I had a getting-to-the-end-of-the-year tax planning phone meeting with my long time accountant the other day. Well, actually it wasn't with my longtime accountant. The meeting was with a perfectly capable younger accountant to whom he has transferred the nuts and bolts of my financial life. It's a phenomenon that I am experiencing more and more. It's not about me; it's about the aging of my generation.
The changes were presaged when my dentist merged his solo practice with a larger group a few years ago. My dentist was assuredly NOT of my generation. He has been taking whacks at my teeth since I was a pre-teen. He has always been good for a lament about the White Sox (except in glorious 2005) and one awful off-color joke. But Florida fairways have been calling to him with ever-growing frequency and it has become hard to schedule my 6-month visits with him. Through no active choice of my own, I have become a patient of the youngster in the practice, who will now be responsible for my continued ability to chomp on granny smith apples as my old fillings begin to crumble.
Next, my internist, another White Sox fan, announced his imminent retirement while spreading the word that his nephew would be joining his practice. The implications were clear. This time I took action, reasoning that as long as I was going to need a new internist, I might as well choose one closer to home and with more experience than a newbie (I know, I know, I was once a young physician too.) So I made the switch, even though in the interim Internist #1 has delayed his retirement. I've had some nice conversations with my new practitioner, though I have not yet broached whether she is a Sox or Cubs fan.

Entries shown:
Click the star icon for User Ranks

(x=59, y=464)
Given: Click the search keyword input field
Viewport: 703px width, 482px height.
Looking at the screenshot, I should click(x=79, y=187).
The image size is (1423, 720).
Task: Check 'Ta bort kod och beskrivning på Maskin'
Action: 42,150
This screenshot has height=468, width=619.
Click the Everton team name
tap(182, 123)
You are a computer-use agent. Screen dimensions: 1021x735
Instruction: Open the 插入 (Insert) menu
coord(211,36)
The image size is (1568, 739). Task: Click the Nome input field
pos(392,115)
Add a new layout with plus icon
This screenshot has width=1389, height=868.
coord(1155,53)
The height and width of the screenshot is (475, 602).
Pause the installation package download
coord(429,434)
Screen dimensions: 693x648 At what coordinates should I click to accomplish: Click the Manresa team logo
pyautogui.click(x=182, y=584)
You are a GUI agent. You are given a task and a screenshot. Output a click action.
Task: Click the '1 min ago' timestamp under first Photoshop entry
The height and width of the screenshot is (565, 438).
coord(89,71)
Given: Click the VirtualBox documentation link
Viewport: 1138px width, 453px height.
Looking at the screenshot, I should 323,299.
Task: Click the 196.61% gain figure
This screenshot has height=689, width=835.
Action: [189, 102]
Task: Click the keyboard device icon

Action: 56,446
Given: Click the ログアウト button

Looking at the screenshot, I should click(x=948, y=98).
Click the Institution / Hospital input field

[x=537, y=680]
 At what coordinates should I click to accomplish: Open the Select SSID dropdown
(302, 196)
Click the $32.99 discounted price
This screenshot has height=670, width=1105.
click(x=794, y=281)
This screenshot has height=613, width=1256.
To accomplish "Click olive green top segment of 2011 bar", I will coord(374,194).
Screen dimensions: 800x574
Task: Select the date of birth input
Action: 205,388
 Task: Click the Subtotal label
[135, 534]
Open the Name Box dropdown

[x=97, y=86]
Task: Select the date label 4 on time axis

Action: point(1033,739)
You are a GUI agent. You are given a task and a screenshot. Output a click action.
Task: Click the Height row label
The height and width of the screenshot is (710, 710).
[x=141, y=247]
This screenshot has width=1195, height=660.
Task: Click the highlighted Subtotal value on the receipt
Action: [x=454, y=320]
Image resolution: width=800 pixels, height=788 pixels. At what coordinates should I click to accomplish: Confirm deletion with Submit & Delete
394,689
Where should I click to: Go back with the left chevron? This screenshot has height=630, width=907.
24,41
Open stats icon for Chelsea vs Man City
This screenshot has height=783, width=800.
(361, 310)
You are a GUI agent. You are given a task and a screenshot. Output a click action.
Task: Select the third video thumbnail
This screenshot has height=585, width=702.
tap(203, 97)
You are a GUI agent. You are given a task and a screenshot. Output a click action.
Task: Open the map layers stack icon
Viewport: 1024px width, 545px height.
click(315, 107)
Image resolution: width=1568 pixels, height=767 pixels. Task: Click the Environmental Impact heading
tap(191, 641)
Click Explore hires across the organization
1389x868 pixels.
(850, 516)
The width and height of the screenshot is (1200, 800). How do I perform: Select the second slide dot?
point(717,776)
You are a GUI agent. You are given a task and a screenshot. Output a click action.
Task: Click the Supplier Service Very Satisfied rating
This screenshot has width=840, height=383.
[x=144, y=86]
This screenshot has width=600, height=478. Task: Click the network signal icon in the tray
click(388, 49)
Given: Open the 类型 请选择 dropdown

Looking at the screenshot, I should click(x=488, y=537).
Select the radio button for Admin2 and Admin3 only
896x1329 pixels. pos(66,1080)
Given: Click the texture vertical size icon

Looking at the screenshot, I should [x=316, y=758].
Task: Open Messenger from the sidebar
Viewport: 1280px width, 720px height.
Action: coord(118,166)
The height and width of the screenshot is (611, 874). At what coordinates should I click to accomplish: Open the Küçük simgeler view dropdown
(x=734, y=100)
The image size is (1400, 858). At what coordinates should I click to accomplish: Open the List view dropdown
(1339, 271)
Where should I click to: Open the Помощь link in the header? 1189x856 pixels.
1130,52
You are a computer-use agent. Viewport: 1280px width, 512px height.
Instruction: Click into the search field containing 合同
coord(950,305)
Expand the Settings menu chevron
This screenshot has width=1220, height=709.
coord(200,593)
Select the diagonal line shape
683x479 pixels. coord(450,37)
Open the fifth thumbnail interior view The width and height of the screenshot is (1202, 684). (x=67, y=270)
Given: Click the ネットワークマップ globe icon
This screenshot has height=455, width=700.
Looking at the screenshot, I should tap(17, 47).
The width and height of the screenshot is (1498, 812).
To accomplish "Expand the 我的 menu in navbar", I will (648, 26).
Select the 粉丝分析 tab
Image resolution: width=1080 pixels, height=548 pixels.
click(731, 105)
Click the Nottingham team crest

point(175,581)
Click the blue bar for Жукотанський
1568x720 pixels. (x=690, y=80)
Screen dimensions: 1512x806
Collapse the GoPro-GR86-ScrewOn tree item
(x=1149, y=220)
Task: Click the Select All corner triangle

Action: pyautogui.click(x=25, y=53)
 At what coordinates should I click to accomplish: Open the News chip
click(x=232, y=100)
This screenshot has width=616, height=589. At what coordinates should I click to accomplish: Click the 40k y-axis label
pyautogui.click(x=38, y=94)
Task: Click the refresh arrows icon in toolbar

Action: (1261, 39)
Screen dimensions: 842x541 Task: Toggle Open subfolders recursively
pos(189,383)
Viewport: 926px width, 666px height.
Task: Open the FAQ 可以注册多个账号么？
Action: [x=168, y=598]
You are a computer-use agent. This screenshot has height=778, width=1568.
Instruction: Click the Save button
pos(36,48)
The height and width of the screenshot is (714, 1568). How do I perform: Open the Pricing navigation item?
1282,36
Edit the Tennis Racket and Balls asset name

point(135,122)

Your tasks:
a) Transcribe the passage of the essay on aging professionals starting at "The changes were" and ending at "begin to crumble.".
b) Continue the essay on aging professionals after its last sentence, writing the next part.

Activity answers:
a)
The changes were presaged when my dentist merged his solo practice with a larger group a few years ago. My dentist was assuredly NOT of my generation. He has been taking whacks at my teeth since I was a pre-teen. He has always been good for a lament about the White Sox (except in glorious 2005) and one awful off-color joke. But Florida fairways have been calling to him with ever-growing frequency and it has become hard to schedule my 6-month visits with him. Through no active choice of my own, I have become a patient of the youngster in the practice, who will now be responsible for my continued ability to chomp on granny smith apples as my old fillings begin to crumble.

b)
Oh, and Barb and I had a nice Greek dinner with our financial advisor the other evening. Let me clarify. It was with our financial advisor and his son. Yup, the transition there has begun there as well, as Advisor Père spends more time roasting in Arizona while Advisor Fils assumes the duties of safeguarding our future retirement. I hope the young whipper-snapper knows what the word means, and the fears that can accompany approaching it!
There have been a few exceptions to the hand-over pattern. When my corporate attorney passed away at a much-too-young age, his office mate declined to take over our file. But since my new corporate attorney is older than I am by a year or three, I expect I will be introduced to a young go-getter the next time I need a legal consultation. My hair-stylist still has three kids in grammar school. I suspect I will be her client as long as there are hairs on this head--at least another year or two. As for my tennis trainer, he will never retire; he'll still be telling me to get my toss up higher when he is six feet lower.
As my contemporaries say sayonara, their gravity exerts its pull on me. We aren't the "Greatest Generation," but maybe we are the "Next Best Thing" and it will soon be time to relax.